In my view, what we might call literary fiction, or more simply “writers that critics unashamedly like”, also engages with the central concerns of posthumanism, that “radical interdependence”, a recognition and critical engagement with the inhuman. I would argue that in Ben Lerner’s novel 10:04 (2014), for instance, there is a preoccupation with how interactions between self and other are conditioned, and the ways in which the inhuman, found in the form of the technological interaction, constantly reconditions an understanding of the self. The narrator of Lerner’s novel  after reading an e-mail from friends, one of whom has been admitted to hospital, is moved to describe the influence of technological interaction on the sense of his personal and ethical environment:

As I read I experienced what was becoming a familiar sensation: the world was rearranging itself around me while I processed words from a  liquid-crystal display. So much of the most important personal news I’d received in the last several years had come to me by smartphone while I was abroad in the city that I could plot on a map, could represent spatially, the major events, such as they were, of my early thirties. Place a thumbtack on the wall or drop a flag on Google Maps at Lincoln Center, where, beside the fountain, I took a call from Jon informing me that, for whatever complex of reasons, a friend had shot himself […]  (Lerner, p.33)

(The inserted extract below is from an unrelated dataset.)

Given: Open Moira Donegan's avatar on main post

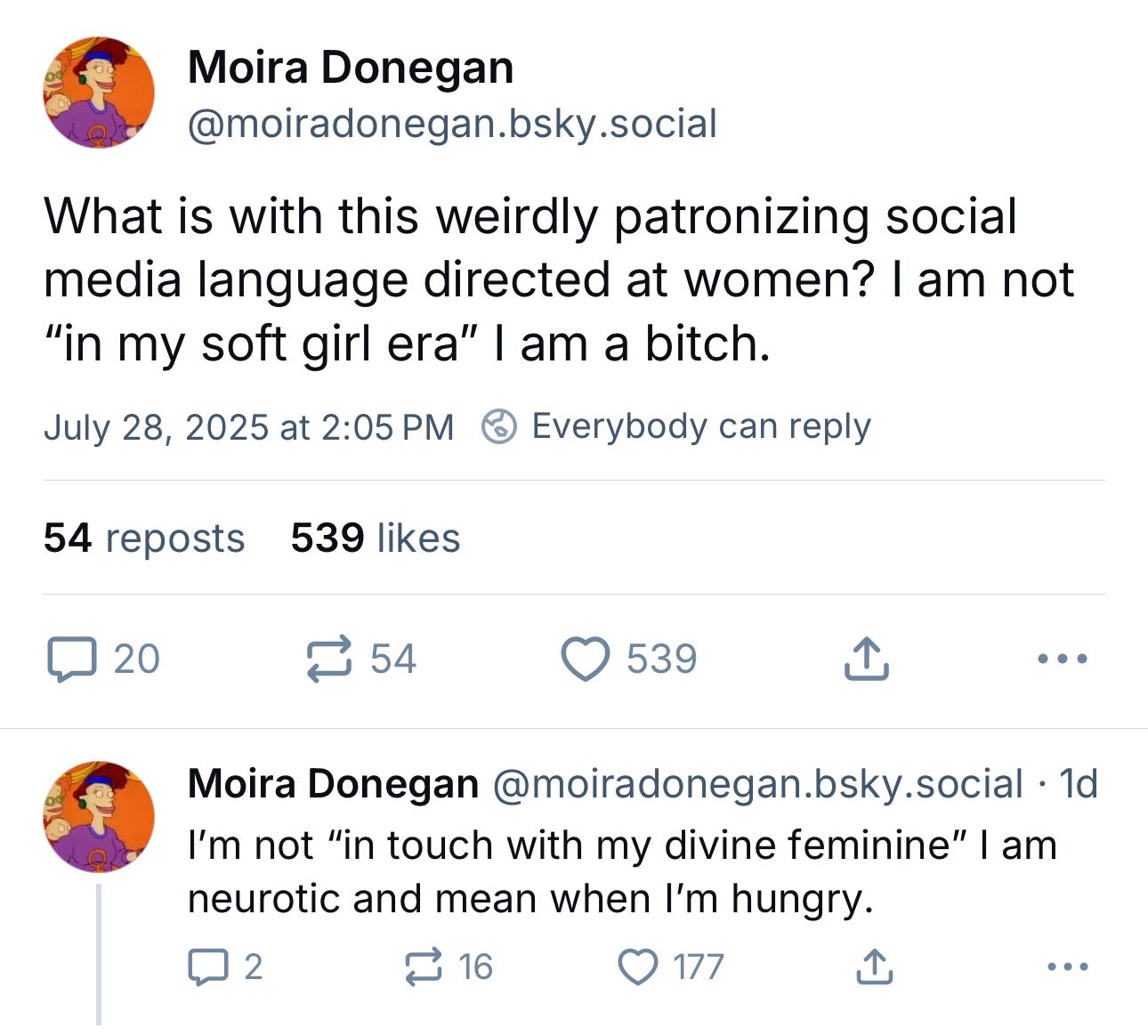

As he lists more examples of “important personal news”, the technological condition of these experiences appears, for the narrator, to locate them outside of himself, in a way which transforms the experience into something ghostly or inhuman:

And so on: each of these experiences of reception remained, as it were, in situ, so that whenever I returned to a zone where significant news had been received, I discovered that the news and an echo of its attendant affect still awaited me like a curtain of beads. (pp.32-3)

The “echo of its attendant affect” points towards what might be called an expanded ethical understanding, that is, a reseeing of the most important moral or life-altering events, not least because the haptic metaphor of a curtain of beads suggests the experience has a revelatory quality. This understanding stems from the technological conditioning of interpersonal communication, allowing as it does the narrator (as the subject) to acknowledge the inhuman through the medium of the message. The other person, the person communicating through the tech device, isn’t there when that life event happens, but because of that initial distance they are constantly there later, as a ghost, when reflecting on the event afterwards. And this conditioning alters, broadens and augments the ethical perspective.

This is only a brief example, but it is one way in which contemporary literature can be seen to engage with concerns over the nature of the human being in the twenty-first century, where “being a subject means ‘natural-cultural-technological'[…] being a social animal means being a ‘techno-social animal’ (Aronowitz and Menser, in Herbrechter, p.21):

New technologies not only pose the question of the human anew and with increased urgency, but they challenge the entire humanist system of categorization and exclusion. (Herbrechter, pp.28-9)

If, as Herbrechter suggests, we accept that technology is valuable as a “privileged form of the inhuman”, then analysis of it will help us to dismantle problematic and dangerous concepts of categorization and exclusion of those groups, those people, who prove problematic to closed conceptions of the human, i.e. those constructed as inhuman, or as Other. We should be open to the post-human voices in any texts which resonate with representations of the technological that reflect our everyday interactions. Concerns about the nature of the human being can and should be directed at the fiction which shares those concerns, for fiction itself is the essential inhuman construct, that which helps us see difference, and view again a version of those events which are important to the way we understand our own being in the world.


1 Stefan Herbrechter, Posthumanism : A Critical Analysis (London: Bloomsbury, 2013).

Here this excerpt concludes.